Allow to explicitly specify Azure TokenCredential in storage_options

[sugibuchi]

Description

CredentialProviderAzure, introduced by #20384, uses DefaultAzureCredential by default.

DefaultAzureCredential works well in most cases. However, in some corner cases, we must use a more specialised TokenCredential or a custom TokenCredential.

To make the Entra ID-based authentication in Polars more flexible, I propose to allow users to optionally specify an Azure TokenCredential object in storage_options.

import polars as pl

df = pl.read_parquet(source_abfs_url, srorage_options={"credential": MyCustomCredential()})

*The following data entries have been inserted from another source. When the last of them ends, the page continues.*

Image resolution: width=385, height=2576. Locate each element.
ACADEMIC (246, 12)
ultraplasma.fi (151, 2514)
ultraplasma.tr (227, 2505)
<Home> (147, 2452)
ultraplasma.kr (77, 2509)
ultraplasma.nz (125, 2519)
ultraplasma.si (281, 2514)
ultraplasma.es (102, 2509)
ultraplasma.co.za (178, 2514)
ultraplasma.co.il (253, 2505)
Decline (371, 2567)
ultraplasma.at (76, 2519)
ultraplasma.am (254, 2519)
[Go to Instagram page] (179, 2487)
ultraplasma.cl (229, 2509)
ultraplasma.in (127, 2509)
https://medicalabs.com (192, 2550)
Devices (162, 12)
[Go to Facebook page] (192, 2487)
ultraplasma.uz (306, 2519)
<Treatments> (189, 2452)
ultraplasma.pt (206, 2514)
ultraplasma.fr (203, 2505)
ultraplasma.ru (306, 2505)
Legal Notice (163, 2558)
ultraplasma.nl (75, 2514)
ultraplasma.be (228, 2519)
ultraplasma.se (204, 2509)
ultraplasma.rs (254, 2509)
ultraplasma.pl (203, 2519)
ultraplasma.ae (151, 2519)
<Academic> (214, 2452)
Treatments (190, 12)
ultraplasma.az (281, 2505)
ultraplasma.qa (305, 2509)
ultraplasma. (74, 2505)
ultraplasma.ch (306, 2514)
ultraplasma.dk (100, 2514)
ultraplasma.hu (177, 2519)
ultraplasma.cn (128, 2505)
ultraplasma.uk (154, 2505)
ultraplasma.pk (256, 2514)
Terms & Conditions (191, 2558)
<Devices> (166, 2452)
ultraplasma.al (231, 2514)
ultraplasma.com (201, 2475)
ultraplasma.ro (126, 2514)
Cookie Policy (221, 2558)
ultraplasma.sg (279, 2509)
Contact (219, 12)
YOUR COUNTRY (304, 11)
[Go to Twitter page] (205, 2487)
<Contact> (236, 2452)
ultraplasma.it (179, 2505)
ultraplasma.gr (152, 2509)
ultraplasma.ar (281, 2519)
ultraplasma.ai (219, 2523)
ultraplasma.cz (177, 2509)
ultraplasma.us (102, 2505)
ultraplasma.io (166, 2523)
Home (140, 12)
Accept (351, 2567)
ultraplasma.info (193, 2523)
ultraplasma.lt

The specified TokenCredential should be propagated to CredentialProviderAzure.

[nameexhaustion]

Could you try checking if you can read using a custom credential_provider?¹ Something like -

def provider():
    token = MyCustomCredential().get_token()

    return {
        "bearer_token": token.token,
    }, token.expires_on

pl.read_parquet(..., credential_provider=provider)

Footnotes

1. https://docs.pola.rs/user-guide/io/cloud-storage/#using-one-of-the-available-credentialprovider-utility-classes ↩

[sugibuchi]

Yes, it works. However, allowing optionally setting TokenCredential objects to CredentialProviderAzure would be better.

class CredentialProviderAzure(CredentialProvider):
    def __init__(
        self,
        *,
        scopes: list[str] | None = None,
        tenant_id: str | None = None,
	credential: TokenCredential | None = None,
        _verbose: bool = False,
    ) -> None:
...
        self.credential = credential or importlib.import_module("azure.identity").__dict__[
            "DefaultAzureCredential"
        ]()

credential_provider = CredentialProviderAzure(credential=MyCustomCredential())

df1 = pl.read_parquet(src1, credential_provider=credential_provider )
df2 = pl.read_parquet(src2, credential_provider=credential_provider )
...

Easy to use

The suggested approach requires understanding both PyPolars CredentialProviderFunctionReturn API and Azure TokenCredential API. We can hide this complexity in CredentialProviderAzure class.

TokenCredential is a stateful object

TokenCredential is not a stateless function. It is an object with some internal states, such as refresh tokens. Therefore, wrapping it in an object like CredentialProviderAzure makes more sense.

from azure.identity import InteractiveBrowserCredential

def provider():
    token = InteractiveBrowserCredential().get_token()

    return {
        "bearer_token": token.token,
    }, token.expires_on

df1 = pl.read_parquet(src1, credential_provider=provider)
df2 = pl.read_parquet(src2, credential_provider=provider)
...

This code pops up a Web browser for authentication every time when Polars reads a Parquet file.

credential_provider = CredentialProviderAzure(credential=InteractiveBrowserCredential())
df1 = pl.read_parquet(src1, credential_provider=credential_provider )
df2 = pl.read_parquet(src2, credential_provider=credential_provider )
...

This code pops up a Web browser only once. InteractiveBrowserCredential wrapped in CredentialProviderAzure caches and automatically refreshes tokens without re-authentication using browsers.

[daviewales]

I've been bumping into this here:
#18931 (comment)

Pandas (and fsspec) solve this by allowing one to directly pass the Azure Identity credential object into the storage_options dict as follows:

credential = DefaultAzureCredential()
storage_options = {"credential": credential}

However, Polars requires the storage_options dict to contain only string values.
As the credential object interface is likely platform specific, I'm guessing this is why Polars requires a credential_provider function to adapt various providers to a common spec.

A more ergonomic approach might be to allow passing the credential object directly, then automatically wrap it in the appropriate credential_provider based on what kind of credential it is. (If Azure credential, wrap with azure_credential_provider, if AWS credential, wrap with aws_credential_provider, etc.)